On the secondary site host, manually start all the processes. These include the Oracle Fusion Middleware instances, and any other processes in the application tier and the web tier.
Ensure that all user requests are routed to the secondary site by performing a global DNS push or something similar such as updating the global load balancer. See the Wide Area DNS Operations section.
Use a browser client to perform post switchover testing to confirm that requests are being resolved and redirected to the secondary site.

At this point, the former secondary site is the new production site and the former production site is the new secondary site.
Reestablish the replication between the two sites but configure the replication so that the snapshot or rsync copies go in the opposite direction (from the current production site to the current secondary site). See the documentation for your shared storage to learn how to configure the replication so that snapshot copies are transferred in the opposite direction.

At this point, the former secondary site becomes the new production site, and you can perform maintenance at the original production site. After you have carried out the maintenance of the original production site, you can use it either as the production site or the secondary site.

To use the original production site as the production site, perform a switchback as explained in Performing a Switchback.

Performing a Switchback

A switchback operation reverts the roles of the current production and secondary sites.

To perform a switchback operation:

Shut down any processes running on the current production site. These include the Oracle Fusion Middleware instances, and any other processes in the application tier and the web tier.
Stop the replication between the production site shared storage and the secondary site shared storage. If you are using shared storage replication, pause the replications. If you have scheduled jobs with rsync to update configuration on a regular basis, ensure to either stop the jobs or schedule the replication windows so that they do not interfere with the planned switchback.
When using storage replication, unmount the shared storage volume with the middle-tier artifacts on the current production site and mount the corresponding volumes on the current secondary site which is the new production site.
Use Oracle Data Guard to switchback the databases.
On the new production site hosts, manually start all the processes. These include Oracle Fusion Middleware instances and any other processes in the application tier and the web tier.
Ensure that all user requests are routed to the secondary site by performing a global DNS push or something similar, such as updating the global load balancer. See Wide Area DNS Operations section.
Use a browser client to perform post switchback testing to confirm that requests are being resolved and redirected to the new production site.

At this point, the former secondary site is the new production site and the former production site is the new secondary site.
Reestablish the replication between the two sites, but configure the replication so that the snapshot copies go in the opposite direction (from the new production site to the new secondary site). See the documentation for your shared storage to learn how to configure the replication so that snapshot copies are transferred in the opposite direction.

Performing a Failover

A failover operation sets the secondary site as the production role when the production site becomes unavailable.
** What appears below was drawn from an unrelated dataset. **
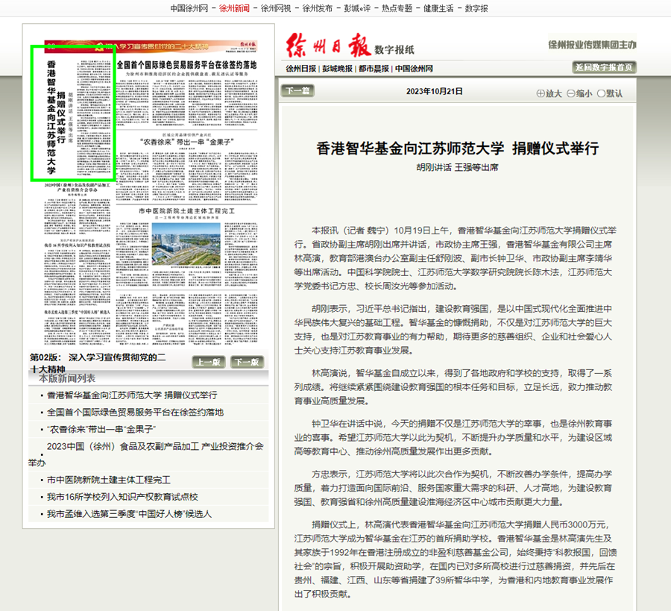The image size is (671, 611).
Task: Return to digital paper home 返回数字报首页
Action: [604, 68]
This is an unplanned operation where the primary site may no longer be accessible hence servers and storage in the primary cannot be managed and changes are only possible through the secondary operations.

To perform a failover operation:

Stop the replication between the production site shared storage and the secondary site shared storage (your shared storage should have a control module also in the secondary site).
When using shared storage replication, mount the shared storage volume with the middle-tier artifacts on the current secondary site which is the new production site.
From the secondary site, use Oracle Data Guard broker (dgrmgrl) to fail over the databases.
On the secondary site hosts, manually start all the processes. These include the Oracle Fusion Middleware instances and any other processes in the application tier and the web tier.
Ensure that all user requests are routed to the secondary site by performing a global DNS push or something similar such as updating the global load balancer. See Wide Area DNS Operations section.
Use a browser client to perform post failover testing to confirm that requests are being resolved and redirected to the production site.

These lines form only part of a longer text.